Rancho Mirage, California | 33°44' N 116°25' W | 287 ft | z10a | avg Jan 43/70F | Jul 78/108F avg | Weather Station KCARANCH310

previously Big Pine Key, Florida | 24°40' N 81°21' W | 4.5 ft. | z12a | Calcareous substrate | avg annual min. approx 52F | avg Jan 65/75F | Jul 83/90 | extreme min approx 41F

previously Natchez, Mississippi | 31°33' N 91°24' W | 220 ft.| z9a | Downtown/river-adjacent | Loess substrate | avg annual min. 23F | Jan 43/61F | Jul 73/93F | extreme min 2.5F (1899); previously Los Angeles, California (multiple locations)

Posted

Man, that sucks….  These are some of my favorite palms.   When you look at some of the wild specimens out there, they grow in some very arid and open sun-exposed areas in terrible “soil” that is more like limestone rock and/or calcareous sand.  They may get inundated with rain, but normally during the hot summer months.  

You shouldn’t have to irrigate them at all after establishment, but extra water and fertilizer seems to speed them up.  I wouldn’t call them slow here, in the hot months, though they slow quite a bit in the winter dry season.   

I hand water mine twice a week in the heat of summer, and they are in high-dry spots in the yard.  They shouldn’t need much water at all in the dry season here.  I also give them extra dolomite and garnish with seashells, though this might be overkill.  
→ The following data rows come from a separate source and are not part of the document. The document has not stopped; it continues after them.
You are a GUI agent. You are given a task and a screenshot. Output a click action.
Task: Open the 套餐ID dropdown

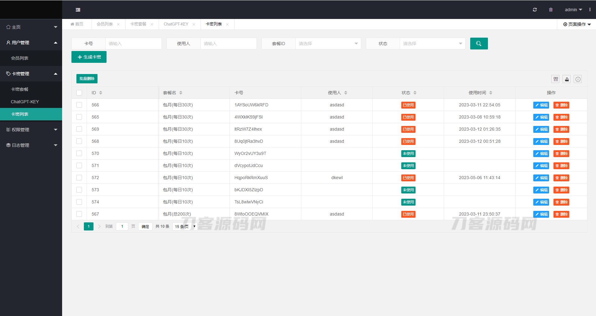click(x=328, y=44)
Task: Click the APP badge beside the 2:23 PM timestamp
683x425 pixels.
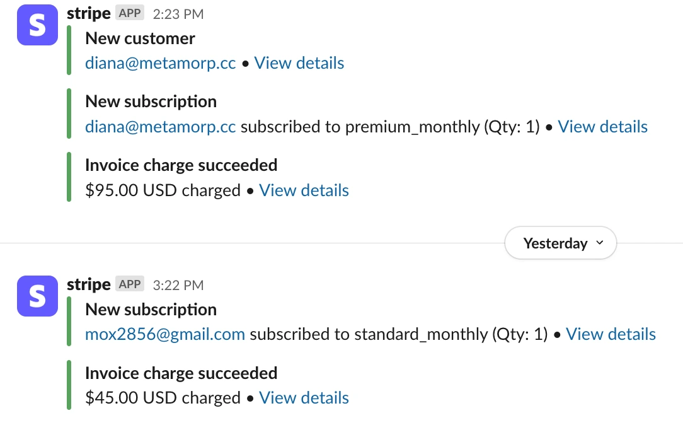Action: pyautogui.click(x=130, y=13)

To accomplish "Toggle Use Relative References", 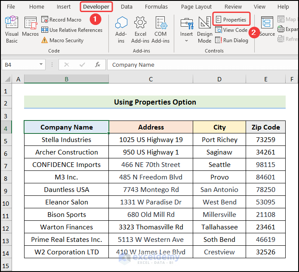I will [71, 30].
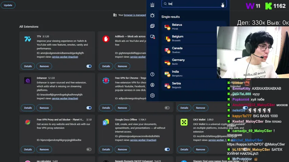
Task: Disable the 7TV extension toggle
Action: pos(89,66)
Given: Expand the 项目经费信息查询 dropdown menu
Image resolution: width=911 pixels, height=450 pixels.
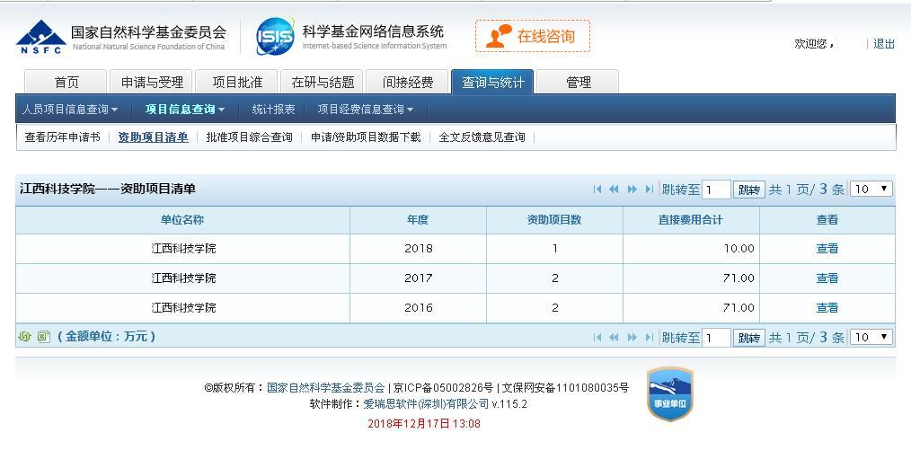Looking at the screenshot, I should coord(365,110).
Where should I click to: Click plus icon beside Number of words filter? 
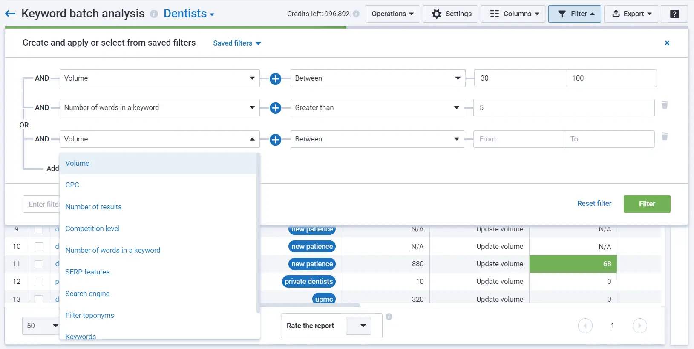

I agree with others that you should air on the dry side with these.  I’d keep them far away from regular irrigation sources.  If you’ve got a wet hole there, there are other palms that would love that.  

But these are great palms!  So happy normally in our crap soils and brutal sun.  Maybe you killed it with kindness…. I do that sometimes too.  I’m now going to water mine less after reading this.   I’ve got 2 in the ground and 3 more in pots.